Возможно он знает и это, сказал Эйрон. Так что он не будет убивать ее. Но есть много чего, что он может сделать не убивая ее. И Ториан показался мне человеком с воображением. Поэтому мы должны планировать напасть на него так, чтобы ни он, ни оба его наемника не успели даже сообразить, что происходит.

То есть скорость наше главное оружие, сказал Сорак. Но и это довольно очевидно. Он, безусловно, ожидает, что я нападу на него и что скорость мой единственный шанс.

В точности, ответил Эйрон. Он ожидает атаки от тебя. Так что атаковать должен кто-то другой…или что-то другое…

* * *

— Какой-нибудь признак его? — спросил Ториан.

Ровик повернулся в седле и покачал головой. — Нет. Горак и я смотрим очень внимательно, нет никакого знака, что он идет за нами.

— О, он конечно идет за нами, ты можешь быть уверен в этом, — сказал Ториан. — И без сомнения находится намного ближе, чем ты думаешь.

— Но здесь открытое место, и если бы он был поблизости, мы бы точно увидели-

— Ты не увидишь ничего, — сказал Ториан резким, как удар хлыста, голосом. — Кочевник не человек. Он эльфлинг, со всеми особенностями обоих проклятых рас! Он может найти укрытие в месте, в котором не спрячется и ребенок, а двигаться он может тише, чем тень. И когда он придет за тобой, ты успеешь, в самом лучшем случае, мигнуть и разинуть рот, а он уже будет на тебе со всей своей сумашедшей скоростью движений. Больше того, он Мастер Пути. Нельз я недооценивать его только потому, что он похож на человека. Смотри…

Он показал обсидиановый клинок, который взял у человека, убитого Рианой в гроте. Он обвязал рукоятку меча кожанным ремнем, сделал петлю на другом конце ремня и пропустил ее через руку. — Теперь он не разоружит меня так легко, — сказал Ториан, — хотя этот клинок ничто против его заколдованного меча.

— Тогда какой в нем смысл? — недоумевая спросил Горак.

— Смысл в том, безмозглый осел, что я использую его не против кочевника, а против монахини, — с усмешкой объяснил Ториан. — Она много значит для него. Без всякого сомнения они любовники.

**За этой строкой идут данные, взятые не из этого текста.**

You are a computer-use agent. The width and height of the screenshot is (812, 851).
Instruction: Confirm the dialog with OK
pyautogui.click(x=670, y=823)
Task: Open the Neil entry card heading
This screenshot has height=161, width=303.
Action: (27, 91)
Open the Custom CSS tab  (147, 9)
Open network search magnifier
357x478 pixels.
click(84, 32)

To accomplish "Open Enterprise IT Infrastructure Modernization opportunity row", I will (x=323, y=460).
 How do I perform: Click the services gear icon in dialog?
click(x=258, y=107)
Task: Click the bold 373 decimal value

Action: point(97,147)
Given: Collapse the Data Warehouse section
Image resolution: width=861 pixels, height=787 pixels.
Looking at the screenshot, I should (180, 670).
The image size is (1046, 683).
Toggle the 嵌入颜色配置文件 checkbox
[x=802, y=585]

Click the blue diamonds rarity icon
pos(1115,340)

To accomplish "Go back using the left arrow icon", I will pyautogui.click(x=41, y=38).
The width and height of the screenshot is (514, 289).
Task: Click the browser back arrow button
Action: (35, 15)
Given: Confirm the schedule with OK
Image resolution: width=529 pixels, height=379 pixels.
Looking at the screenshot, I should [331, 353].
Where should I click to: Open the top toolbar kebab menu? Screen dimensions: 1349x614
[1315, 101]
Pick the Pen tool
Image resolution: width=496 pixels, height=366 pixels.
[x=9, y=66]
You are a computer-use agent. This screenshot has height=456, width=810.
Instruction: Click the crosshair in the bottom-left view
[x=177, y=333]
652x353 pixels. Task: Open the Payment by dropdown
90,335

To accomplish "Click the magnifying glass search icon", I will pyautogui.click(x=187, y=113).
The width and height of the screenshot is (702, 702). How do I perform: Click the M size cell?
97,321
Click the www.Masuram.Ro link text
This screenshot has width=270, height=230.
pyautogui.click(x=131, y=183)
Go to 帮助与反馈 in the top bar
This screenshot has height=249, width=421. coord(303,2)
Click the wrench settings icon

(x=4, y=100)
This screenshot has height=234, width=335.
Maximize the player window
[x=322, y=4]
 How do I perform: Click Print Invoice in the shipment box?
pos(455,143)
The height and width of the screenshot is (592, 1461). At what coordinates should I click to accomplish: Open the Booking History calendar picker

— Но я слышал, что монахини-виличчи не заводят… — начал было Горак, но Ториан насмешливо перебил его.

— Она женщина или нет? — сказал он. — А он неплохо выглядящий бастард, при всей его грубой и колючей внешности. На самом деле многих женщин как раз это и привлекает.

— Но…он даже не ее расы! — сказал Ровик.

— Ну и что с того? Ты разве никогда не слышал о человеческих женщинах, спящих с эльфами? Откуда, по твоему, берутся полуэльфы, идиот? Ягодка тем слаще, чем запретнее. Ты разве не видел, как она смотрит на него? Нет, конечно нет. Потому что ты простак, простофиля. И смотрите у меня, не ошибитесь. Он нападет на нас прежде, чем мы доберемся до города. Вот почему мы должны напрячь все наши силы и пересечь пустоши до заката солнца.

— Не то, чтобы я сомневаюсь в правильности вашего суждения, милорд, — сказал Горак, — но почему?

— А как тебе понравится мысль о том, чтобы провести здесь всю ночь без огня? — сказал Ториан. — Здесь нечему гореть, а сегодня не полнолуние. Эльфлинг может видеть в темноте. А ты?

— О, — сказал Горак, спотыкаясь.

— Как только мы уберемся из пустошей и окажемся в предгорьях, появиться кустарник, который может гореть, — сказал Ториан. — И если он попытается подойти к нам, мы увидим как свет отражается в его зрачках. Они у него светятся, как у кота, и ты их увидишь. И даже тогда, когда вы увидете их, уже может быть поздно. Тем не менее любое предупреждение лучше, чем никакого.

— Если бы я был эльфлингом, я бы подождал нападать, по меньшей мере пока мы не окажемся в горах, — уверенно сказал Ровик. — Там есть где укрыться.

Если бы ты был эльфлингом, я был бы намного более уверен в наших шансах, — сухо сказал Ториан. — Без сомнения, он решил, что мы именно так и думаем, и нанесет удар до того, чтобы застать нас врасплох.

— Вы были бы замечательным генералом, милорд, — сказал Ровик.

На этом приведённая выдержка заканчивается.